# Assignment
Write out exactly the lines that run from the one containing "The height and width of the screenshot is (296, 277)." to the end of the entries below, with both end lines included.

# Listed entries
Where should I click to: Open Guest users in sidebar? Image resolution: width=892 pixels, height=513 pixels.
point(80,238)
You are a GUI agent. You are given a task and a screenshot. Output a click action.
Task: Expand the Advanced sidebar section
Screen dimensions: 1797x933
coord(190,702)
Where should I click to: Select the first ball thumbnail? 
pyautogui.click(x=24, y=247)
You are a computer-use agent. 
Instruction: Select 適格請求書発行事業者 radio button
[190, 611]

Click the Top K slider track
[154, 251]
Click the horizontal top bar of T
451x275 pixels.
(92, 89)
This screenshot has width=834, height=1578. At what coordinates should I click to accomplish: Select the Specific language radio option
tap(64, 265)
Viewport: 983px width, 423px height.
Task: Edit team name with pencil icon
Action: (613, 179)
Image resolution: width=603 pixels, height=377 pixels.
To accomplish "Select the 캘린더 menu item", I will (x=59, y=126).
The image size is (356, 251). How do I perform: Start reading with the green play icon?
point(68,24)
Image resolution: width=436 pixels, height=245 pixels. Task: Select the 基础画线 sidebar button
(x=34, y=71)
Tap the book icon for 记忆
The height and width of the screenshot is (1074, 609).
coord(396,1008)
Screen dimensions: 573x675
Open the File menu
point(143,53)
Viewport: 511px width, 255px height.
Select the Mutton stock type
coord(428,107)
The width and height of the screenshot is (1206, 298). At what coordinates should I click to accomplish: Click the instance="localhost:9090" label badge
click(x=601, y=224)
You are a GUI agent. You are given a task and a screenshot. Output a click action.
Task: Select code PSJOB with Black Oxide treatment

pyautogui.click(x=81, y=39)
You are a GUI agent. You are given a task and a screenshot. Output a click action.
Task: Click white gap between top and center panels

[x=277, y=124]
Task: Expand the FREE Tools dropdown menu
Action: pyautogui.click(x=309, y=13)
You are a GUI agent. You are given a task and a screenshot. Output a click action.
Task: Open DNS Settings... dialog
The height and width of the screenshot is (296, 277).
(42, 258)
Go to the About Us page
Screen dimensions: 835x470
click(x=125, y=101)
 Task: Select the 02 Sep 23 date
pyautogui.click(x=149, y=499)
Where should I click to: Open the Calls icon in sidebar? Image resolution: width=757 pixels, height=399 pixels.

# Result of the exercise
The height and width of the screenshot is (296, 277).
(42, 258)
Go to the About Us page
Screen dimensions: 835x470
click(x=125, y=101)
 Task: Select the 02 Sep 23 date
pyautogui.click(x=149, y=499)
Where should I click to: Open the Calls icon in sidebar? Image resolution: width=757 pixels, height=399 pixels.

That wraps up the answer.